Einzelfahrschein zum Preis von 2,80 Euro
Ein weiterer Pluspunkt ist das gegenüber anderen Städten einfache und schnell verständliche Tarifsystem. Anders als etwa in Hamburg oder München gibt es faktisch nur zwei Tarifzonen: Die eine umfasst die gesamte Stadt Berlin (Tarifzone AB), bei der zweiten (Tarifzonen ABC) kommt noch der „Speckgürtel“, also das unmittelbar angrenzende Umland in Brandenburg hinzu. Mit einem Einzelfahrschein AB zum Preis von 2,80 Euro kann der Fahrgast von Friedrichshagen im Osten bis nach Spandau im Westen fahren, mit dem ABC-Ticket für 3,40 Euro kommt man auch noch bis in Brandenburgs Landeshauptstadt Potsdam oder zum Flughafen Schönefeld.

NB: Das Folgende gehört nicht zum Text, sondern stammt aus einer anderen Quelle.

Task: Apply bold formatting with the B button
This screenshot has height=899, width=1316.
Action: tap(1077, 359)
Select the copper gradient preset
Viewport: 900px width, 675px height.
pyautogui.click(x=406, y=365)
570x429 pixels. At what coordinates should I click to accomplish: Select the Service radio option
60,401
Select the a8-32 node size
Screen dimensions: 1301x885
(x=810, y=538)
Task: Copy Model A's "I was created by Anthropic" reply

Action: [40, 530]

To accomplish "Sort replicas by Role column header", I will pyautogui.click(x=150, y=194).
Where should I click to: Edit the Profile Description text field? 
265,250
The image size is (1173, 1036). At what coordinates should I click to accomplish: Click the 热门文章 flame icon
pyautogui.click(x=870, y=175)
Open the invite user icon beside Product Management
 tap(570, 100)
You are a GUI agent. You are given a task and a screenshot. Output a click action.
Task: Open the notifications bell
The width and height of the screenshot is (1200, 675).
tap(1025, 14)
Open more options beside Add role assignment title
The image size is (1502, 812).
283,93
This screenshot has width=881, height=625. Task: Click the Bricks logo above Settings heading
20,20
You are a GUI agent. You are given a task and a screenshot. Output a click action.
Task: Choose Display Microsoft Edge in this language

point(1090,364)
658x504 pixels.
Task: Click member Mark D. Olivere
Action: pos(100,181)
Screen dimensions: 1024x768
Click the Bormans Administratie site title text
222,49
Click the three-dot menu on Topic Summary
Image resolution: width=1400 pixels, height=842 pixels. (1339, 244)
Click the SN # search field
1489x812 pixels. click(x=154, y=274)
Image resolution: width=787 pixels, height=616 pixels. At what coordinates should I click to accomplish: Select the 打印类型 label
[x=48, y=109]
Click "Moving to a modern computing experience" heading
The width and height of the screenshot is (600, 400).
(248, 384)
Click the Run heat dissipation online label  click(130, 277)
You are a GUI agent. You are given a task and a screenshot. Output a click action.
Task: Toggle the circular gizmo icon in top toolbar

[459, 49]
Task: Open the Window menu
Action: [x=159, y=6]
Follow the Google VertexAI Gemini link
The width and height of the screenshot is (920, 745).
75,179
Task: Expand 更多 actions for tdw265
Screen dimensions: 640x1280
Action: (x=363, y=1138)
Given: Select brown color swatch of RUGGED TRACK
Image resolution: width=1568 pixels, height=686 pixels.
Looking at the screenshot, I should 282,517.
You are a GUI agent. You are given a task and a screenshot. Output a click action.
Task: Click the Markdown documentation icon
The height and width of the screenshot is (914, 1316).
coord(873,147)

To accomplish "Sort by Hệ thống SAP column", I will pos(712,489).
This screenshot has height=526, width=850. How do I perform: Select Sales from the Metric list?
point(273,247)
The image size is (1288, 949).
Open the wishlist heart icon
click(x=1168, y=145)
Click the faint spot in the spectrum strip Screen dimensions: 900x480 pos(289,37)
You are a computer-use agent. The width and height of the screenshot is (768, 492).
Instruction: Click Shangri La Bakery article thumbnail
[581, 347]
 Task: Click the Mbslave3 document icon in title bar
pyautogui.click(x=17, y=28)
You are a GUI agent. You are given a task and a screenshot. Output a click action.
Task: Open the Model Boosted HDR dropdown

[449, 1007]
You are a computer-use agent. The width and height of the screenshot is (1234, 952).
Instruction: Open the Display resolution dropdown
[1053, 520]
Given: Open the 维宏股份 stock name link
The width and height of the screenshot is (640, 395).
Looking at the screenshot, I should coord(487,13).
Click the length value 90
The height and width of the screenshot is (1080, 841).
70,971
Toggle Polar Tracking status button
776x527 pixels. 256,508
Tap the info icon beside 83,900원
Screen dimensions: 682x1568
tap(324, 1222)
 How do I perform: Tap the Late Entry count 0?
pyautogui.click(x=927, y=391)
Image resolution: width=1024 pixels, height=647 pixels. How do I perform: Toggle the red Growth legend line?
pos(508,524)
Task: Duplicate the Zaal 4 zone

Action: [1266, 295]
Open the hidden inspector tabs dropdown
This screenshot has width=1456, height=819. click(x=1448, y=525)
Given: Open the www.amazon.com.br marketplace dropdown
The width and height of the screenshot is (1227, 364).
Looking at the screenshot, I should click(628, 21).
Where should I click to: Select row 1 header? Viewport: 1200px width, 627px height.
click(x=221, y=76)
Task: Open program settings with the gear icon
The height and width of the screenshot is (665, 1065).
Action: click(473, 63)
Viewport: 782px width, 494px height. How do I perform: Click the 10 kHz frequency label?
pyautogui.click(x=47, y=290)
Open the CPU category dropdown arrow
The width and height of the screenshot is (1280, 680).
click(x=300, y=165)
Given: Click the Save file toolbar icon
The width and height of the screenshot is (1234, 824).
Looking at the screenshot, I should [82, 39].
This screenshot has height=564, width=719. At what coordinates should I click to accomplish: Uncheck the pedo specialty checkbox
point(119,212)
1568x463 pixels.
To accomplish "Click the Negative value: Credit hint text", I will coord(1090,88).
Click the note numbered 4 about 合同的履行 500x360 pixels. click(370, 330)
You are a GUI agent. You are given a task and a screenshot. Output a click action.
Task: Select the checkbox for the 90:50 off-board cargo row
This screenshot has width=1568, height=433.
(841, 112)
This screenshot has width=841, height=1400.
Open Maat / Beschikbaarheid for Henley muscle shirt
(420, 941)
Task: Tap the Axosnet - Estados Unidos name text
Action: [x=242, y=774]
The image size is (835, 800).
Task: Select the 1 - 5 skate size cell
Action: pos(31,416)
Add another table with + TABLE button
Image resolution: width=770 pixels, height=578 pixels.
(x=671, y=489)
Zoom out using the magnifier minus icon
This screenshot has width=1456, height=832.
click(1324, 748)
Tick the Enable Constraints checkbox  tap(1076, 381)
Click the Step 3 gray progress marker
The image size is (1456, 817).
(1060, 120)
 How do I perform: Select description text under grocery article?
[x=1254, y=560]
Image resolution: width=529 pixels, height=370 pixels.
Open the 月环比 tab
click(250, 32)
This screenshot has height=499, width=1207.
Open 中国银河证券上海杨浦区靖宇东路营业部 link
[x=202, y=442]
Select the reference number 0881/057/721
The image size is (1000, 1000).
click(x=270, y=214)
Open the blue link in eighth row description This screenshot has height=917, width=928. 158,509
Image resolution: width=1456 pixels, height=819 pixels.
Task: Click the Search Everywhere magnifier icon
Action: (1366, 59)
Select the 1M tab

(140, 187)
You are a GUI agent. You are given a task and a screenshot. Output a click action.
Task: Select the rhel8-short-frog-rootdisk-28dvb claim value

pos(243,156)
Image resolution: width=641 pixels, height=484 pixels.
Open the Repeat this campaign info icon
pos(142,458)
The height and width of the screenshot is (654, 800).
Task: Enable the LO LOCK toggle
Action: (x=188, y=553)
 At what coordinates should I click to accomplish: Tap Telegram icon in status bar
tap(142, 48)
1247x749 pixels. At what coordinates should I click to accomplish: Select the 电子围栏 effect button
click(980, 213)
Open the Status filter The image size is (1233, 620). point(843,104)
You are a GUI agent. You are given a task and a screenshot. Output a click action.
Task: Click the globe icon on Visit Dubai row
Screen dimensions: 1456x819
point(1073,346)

Die meisten Berliner nutzen aber ohnehin die Flat-Rate-Variante, also die Monatskarte für 81 Euro (AB) sowie 100,50 Euro (ABC) oder Jahreskarten ab 728 Euro. Zudem gibt es zahlreiche vergünstigte Ticket-Angebote: Als besonders erfolgreich erwies sich die 2009 erfolgte Einführung des VBB-Abos 65plus (für alle, die 65 Jahre und älter sind), das aktuell 593 Euro im Jahr kostet und Fahrten in ganz Berlin und Brandenburg ermöglicht. Bereits seit vielen Jahren gibt es auch ein Sozialticket. Erst zum 1. Juli hat die rot-rot-grüne Regierungskoalition den Monatspreis für das sogenannte Berlin-Ticket S von 36 auf 27,50 Euro reduziert – und zudem den Kreis der Anspruchsberechtigten auch auf Wohngeld-Empfänger oder Bezieher von Opfer-Renten kräftig ausgeweitet. Für die Preissenkung stockte der Senat seine Zahlungen an die Verkehrsunternehmen in diesem Jahr um 7,5 Millionen Euro und im nächsten Jahr um 15 Millionen Euro auf.
1050 neue U-Bahn-Wagen
Die Kehrseite des Nahverkehrs-Booms: Immer öfter stoßen BVG und S-Bahn an ihre Kapazitätsgrenzen. Vor allem im Berufsverkehr, immer öfter aber auch an den Wochenenden reichen die Plätze in den Bussen und Bahnen nicht mehr aus. Ein Grund dafür: Vor allem bei S- und U-Bahn wurde viele Jahre lang aus Spargründen nicht in neue Fahrzeuge investiert. Der Fuhrpark der U-Bahn (rund 1300 Wagen) hat inzwischen ein Durchschnittsalter von 30 Jahren, teilweise fahren aber auch Triebwagen mit mehr als 50 Jahren Einsatzzeit durch die Stadt. Entsprechend störanfällig sind die Fahrzeuge, sie müssen häufiger und zudem oft außerplanmäßig in die Werkstatt. Die Fahrgäste bekommen das in Form von Verspätungen, Kurzzügen und Komplettausfällen zu spüren.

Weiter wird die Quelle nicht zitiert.